On 31 January 2020, the Company extended EUR 90 thousand loan to UAB Mobilieji Mokėjimai for an annual interest rate of 3.37 per cent.
In March 2020, the shareholders of UAB Mobilieji Mokėjimai (the Company holds a 33.3 per cent stake) decided to cease operations of the entity from 18 May 2020.
Due to spread of coronavirus and from 16 March 2020 imposed a nationwide quarantine in the Republic of Lithuania, the Company closed its customer service outlets and serves its customers online or by phone. The Company puts employees and customers health at highest priority, therefore most of the Company's employees work remotely, while engineering teams act in observance of extreme care requirements when installing new services and troubleshooting. Specialists are expanding the network capacity due to significantly increased call and data traffic.
At this stage it is difficult to forecast what impact on the Company's financial results will have the current nationwide quarantine and how long it will continue, however general economic slowdown is expected.

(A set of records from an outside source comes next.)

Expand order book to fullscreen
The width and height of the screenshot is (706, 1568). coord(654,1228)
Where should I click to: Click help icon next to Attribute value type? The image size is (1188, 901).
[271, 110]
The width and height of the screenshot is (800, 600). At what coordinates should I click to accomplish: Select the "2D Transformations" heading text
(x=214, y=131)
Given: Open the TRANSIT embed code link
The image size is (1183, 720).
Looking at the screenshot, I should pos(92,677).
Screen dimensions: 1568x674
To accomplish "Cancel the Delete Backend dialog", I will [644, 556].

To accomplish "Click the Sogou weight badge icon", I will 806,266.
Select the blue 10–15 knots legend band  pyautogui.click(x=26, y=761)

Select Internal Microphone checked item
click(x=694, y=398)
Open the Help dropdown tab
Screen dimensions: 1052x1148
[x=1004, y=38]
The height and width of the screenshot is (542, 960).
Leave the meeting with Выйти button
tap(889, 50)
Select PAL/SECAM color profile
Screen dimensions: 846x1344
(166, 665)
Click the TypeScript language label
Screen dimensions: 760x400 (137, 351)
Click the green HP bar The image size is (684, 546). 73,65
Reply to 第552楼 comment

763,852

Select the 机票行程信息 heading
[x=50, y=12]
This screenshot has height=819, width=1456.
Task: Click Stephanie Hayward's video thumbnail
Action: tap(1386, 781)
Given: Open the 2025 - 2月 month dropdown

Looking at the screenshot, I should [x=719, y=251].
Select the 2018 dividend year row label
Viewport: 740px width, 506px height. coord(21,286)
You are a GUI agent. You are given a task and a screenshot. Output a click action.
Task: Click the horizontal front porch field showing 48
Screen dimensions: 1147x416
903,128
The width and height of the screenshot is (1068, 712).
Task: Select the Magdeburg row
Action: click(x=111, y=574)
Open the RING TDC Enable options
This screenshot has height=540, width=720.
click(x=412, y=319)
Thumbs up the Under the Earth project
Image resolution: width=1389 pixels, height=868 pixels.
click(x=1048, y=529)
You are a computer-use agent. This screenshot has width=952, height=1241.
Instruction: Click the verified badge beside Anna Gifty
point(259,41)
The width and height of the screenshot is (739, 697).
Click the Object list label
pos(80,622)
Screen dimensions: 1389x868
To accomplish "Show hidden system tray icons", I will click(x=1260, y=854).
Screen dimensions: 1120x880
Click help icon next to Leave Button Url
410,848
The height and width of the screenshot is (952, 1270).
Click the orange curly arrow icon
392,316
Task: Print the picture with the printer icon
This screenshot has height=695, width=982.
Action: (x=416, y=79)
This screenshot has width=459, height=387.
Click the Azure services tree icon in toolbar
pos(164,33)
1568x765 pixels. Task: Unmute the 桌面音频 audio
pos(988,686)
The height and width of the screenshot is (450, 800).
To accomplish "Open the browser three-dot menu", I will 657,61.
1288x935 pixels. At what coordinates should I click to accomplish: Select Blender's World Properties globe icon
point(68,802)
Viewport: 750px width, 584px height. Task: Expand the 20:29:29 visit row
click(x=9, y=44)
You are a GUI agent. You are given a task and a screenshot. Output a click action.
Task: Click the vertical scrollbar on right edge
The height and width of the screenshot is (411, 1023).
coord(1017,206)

Restrictions on people's movement between the countries will have a negative impact on roaming service, closure of retail outlets will impact equipment sales, delayed payments by customers and potential increase of bad debt is expected. The Company is generating strong free cash flows and has enough liquidity reserves and support from its main shareholder, Telia Company AB, to successfully continue operations in rapidly changing economic environment. In any case, the Company will strive to ensure uninterrupted functioning of critical for the country telecommunications infrastructure and to fulfil all its contractual obligations towards the customers, employees, suppliers and other stakeholders.
Following the Article No 22 of the Law on Securities of the Republic of Lithuania and Rules on Information Disclosure of the Bank of Lithuania, we, Dan Strömberg, CEO of Telia Lietuva, AB, and Arūnas Lingė, Head of Finance of Telia Lietuva, AB, hereby confirm that, to the best of our knowledge, Telia Lietuva, AB Consolidated and Separate Financial Statements as of and for the year ended 31 December 2019 as set out on above are prepared in accordance with International Financial Reporting Standards as adopted by the European Union and give a true and fair view of the assets, liabilities, financial position, profit or loss and cash flows of the Group and the Company of undertakings.